Originally conceived in 1979 by the General Foods company as a symbol of the firm's "aggressive consumer products packaging and marketing", it is known for its distinctive glass and white aluminum exterior. Upon its opening in 1983, General Foods relocated 2,000 headquarters staff from nearby White Plains. However, in 1985, General Foods was acquired by Philip Morris, which proceeded to lay off most of that location's employees in 1987. Then in 1989 General Foods merged with Kraft Foods Inc. to form "Kraft General Foods" where it remained in its White Plains headquarters until the mid 1990s when it moved to , Illinois.

After a series of subsequent mergers and restructurings, Altria, the successor to Philip Morris, sold off its remaining interest in the facility in 2004 to the IJNR Group headed by Robert Weisz, moving the remaining 1,000 employees to other facilities except for 6 essential employees who remain employed with RPW in Westchester County. At a cost of 40 million dollars, this was the largest real estate transaction in Westchester County in 2004 and did not include the 70 million dollar cost of renovating and subdividing the building.

==Facilities==
The complex is noted for its extensive corporate amenities, and retains such features as a hair salon, barber shop, television studio, fitness center and conference facilities. These features were continued even after the sale and renovation of the complex as a value-added benefit to the significant number of new tenants who occupy spaces ranging from 1,500 to 120000 sqft.
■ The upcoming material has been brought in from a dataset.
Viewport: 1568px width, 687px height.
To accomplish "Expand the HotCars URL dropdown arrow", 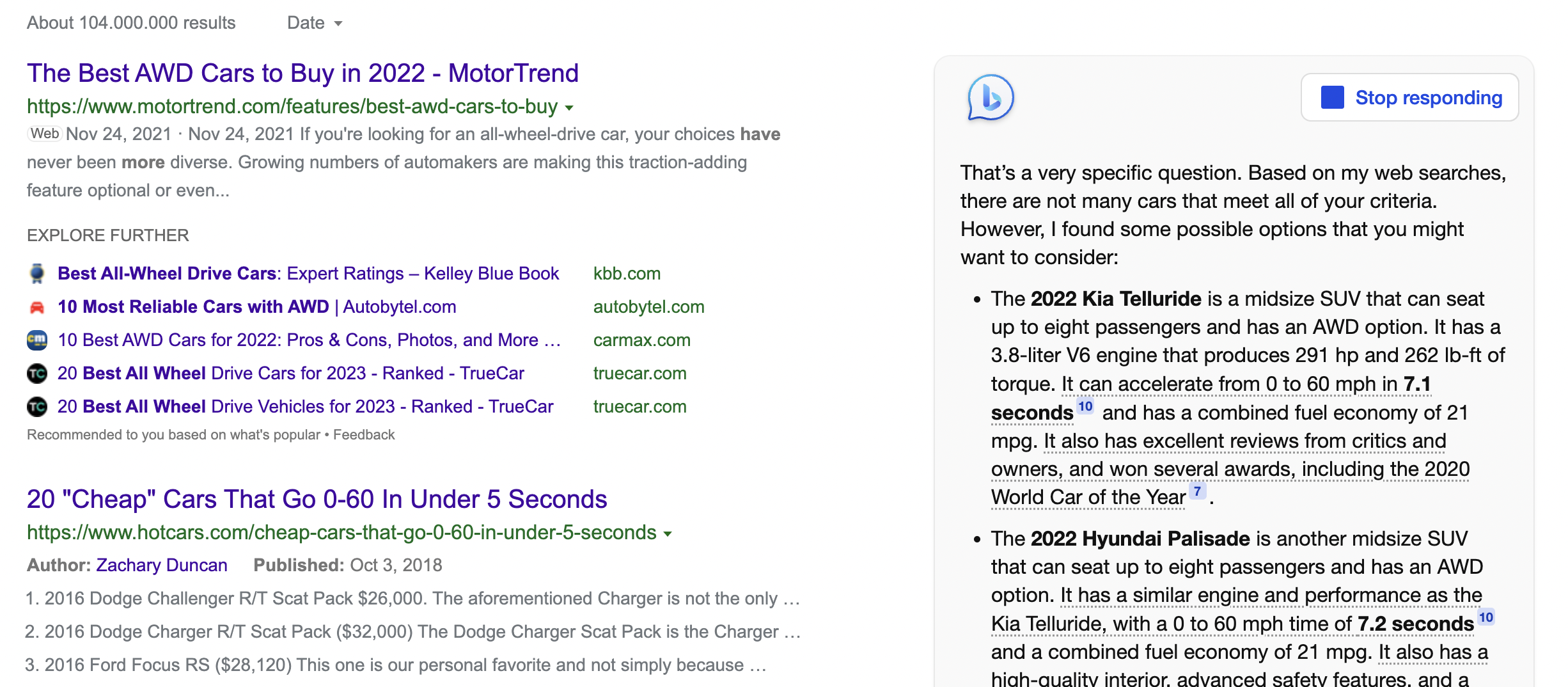I will click(x=668, y=533).
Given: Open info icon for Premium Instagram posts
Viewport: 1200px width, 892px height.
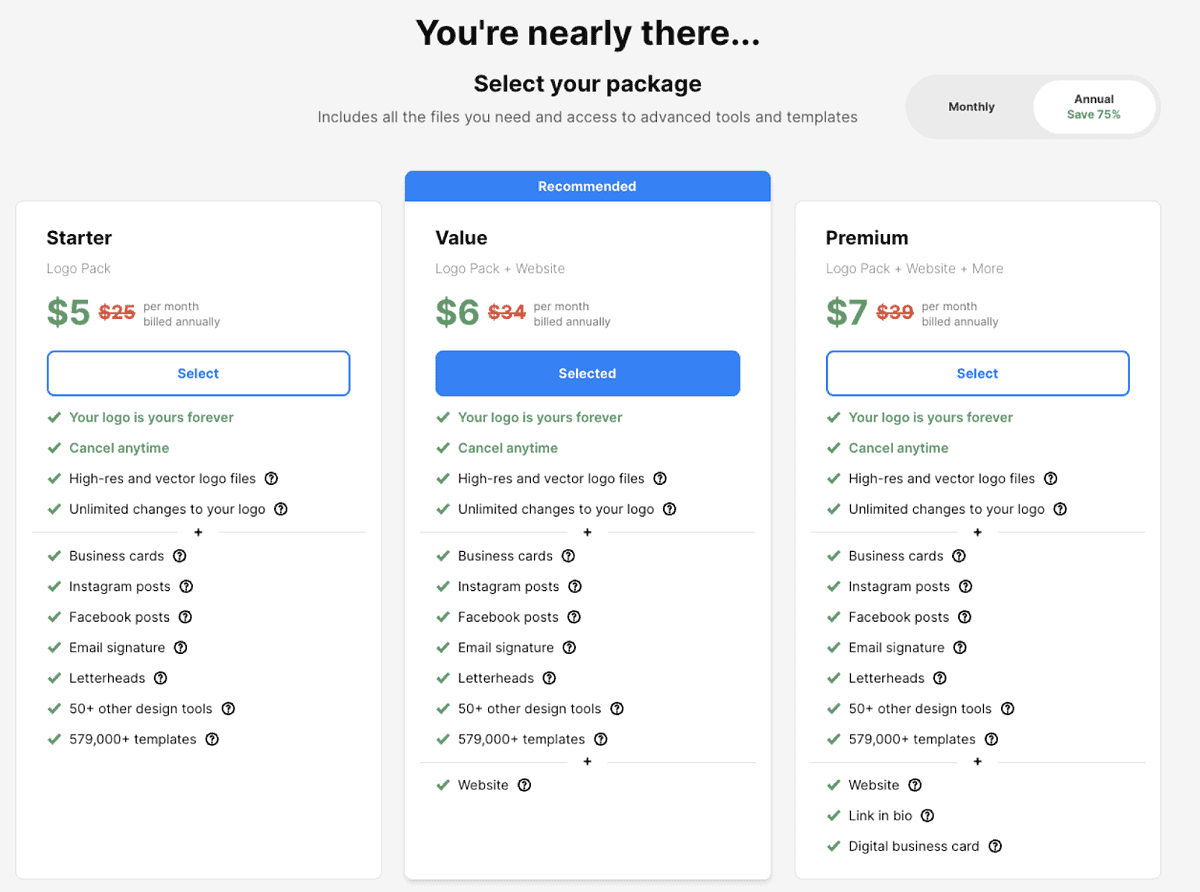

Also on-site is the related 760 Westchester Avenue facility that has been converted into a disaster recovery/adjunct location. It is currently leased by CBLPath Inc for an anatomic pathology services lab.

Currently, it is owned by the RPW Group and managed by Cushman and Wakefield.

==In media==
The complex has also been featured in the USA Network drama Mr Robot Season 1 Episode 5 as the headquarters of the fictional company Steel Mountain, a data security company. Both interior and exterior scenes were shot on location including the data center and the executive cafeteria.